Attachment: bug38091_correct_table.txt (text/plain), 1.28 KiB.
[31 Jul 2008 19:39]
Sveta Smirnova
Thank you for the feedback. You have lines like following: 1, 'stat col2', 300, 41234, 'this is a var char 550', 'varchar,610', 0, 'boring8', 'boring9' Notice fields are really terminated by ", " (comma and space) and not "," (comma), so mysqld ignores quotes inside fields.
[7 Aug 2008 4:19]
Rusty Weise
I continue to be unclear, and considering this is now marked as "Not a Bug", I don't expect to achieve resolution to the original problem statement.
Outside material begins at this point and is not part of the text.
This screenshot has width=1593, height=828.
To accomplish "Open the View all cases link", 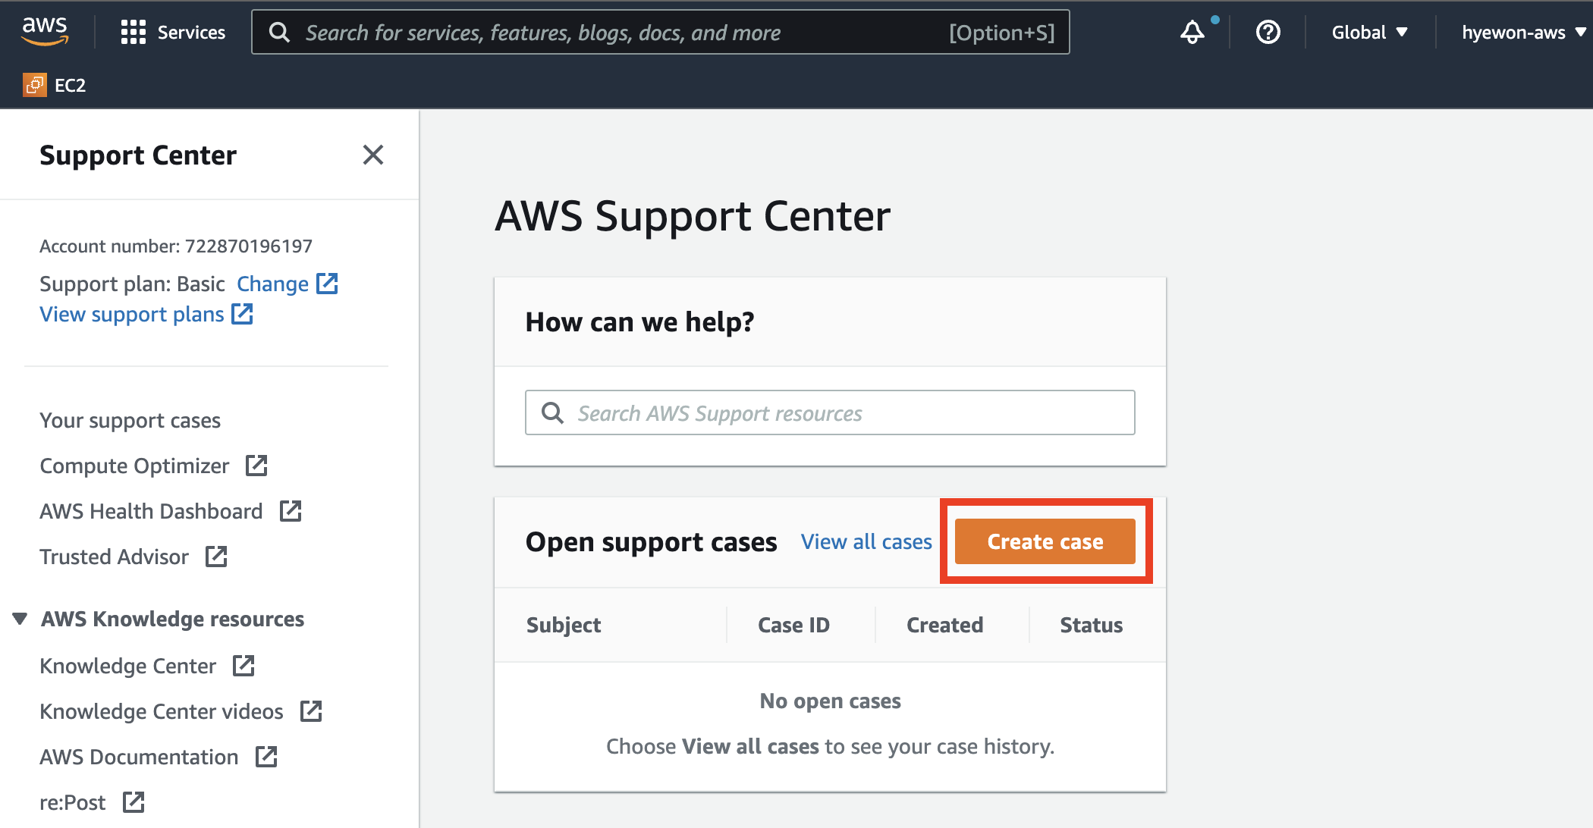I will coord(866,541).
The data, to which you are referring, is simply a copy of row data from the MySQL Query Browser resultset when I did a, "select * from mytable limit 5"; the source data is well formatted with comma delimited values with optional double-quotes. In as clear of a description as I am able to muster, the problem statement is: My source data is a comma separated value (csv) file with optional double-quote field data modifiers and is comprised of 50 unique columns. The column names are defined with identifiers that contain spaces, reserved characters, and reserved words. My destination table is comprised of a subset of those 50 columns; some of which contains special characters, spaces, and reserved words; but match the source column identifiers verbatim. The order of appearance of the columns in the table does not match the order of appearance in the source csv. Because the order of the source column data is not predictable, I wish to use the "LOAD DATA LOCAL INFILE" command and specify the column names in the source table, which match those in the destination table _identically_ in order to update the destination table by column name reference. The "LOAD DATA LOCAL INFILE" command appears to only load the data in the cells in order of presentation in the source csv. That is to say, if there were 5 columns in the source data and I specified the name of the odd columns to load, I would instead only get the first through third column data regardless of the name of the columns. I don't want to be redundant any more than I already have here, so please refer to comment #0 where I explain the source data table design, and the desired goals. Please, explain how I can be any clearer as to what the root of the problem is and how I might work around this problem using native MySQL commands.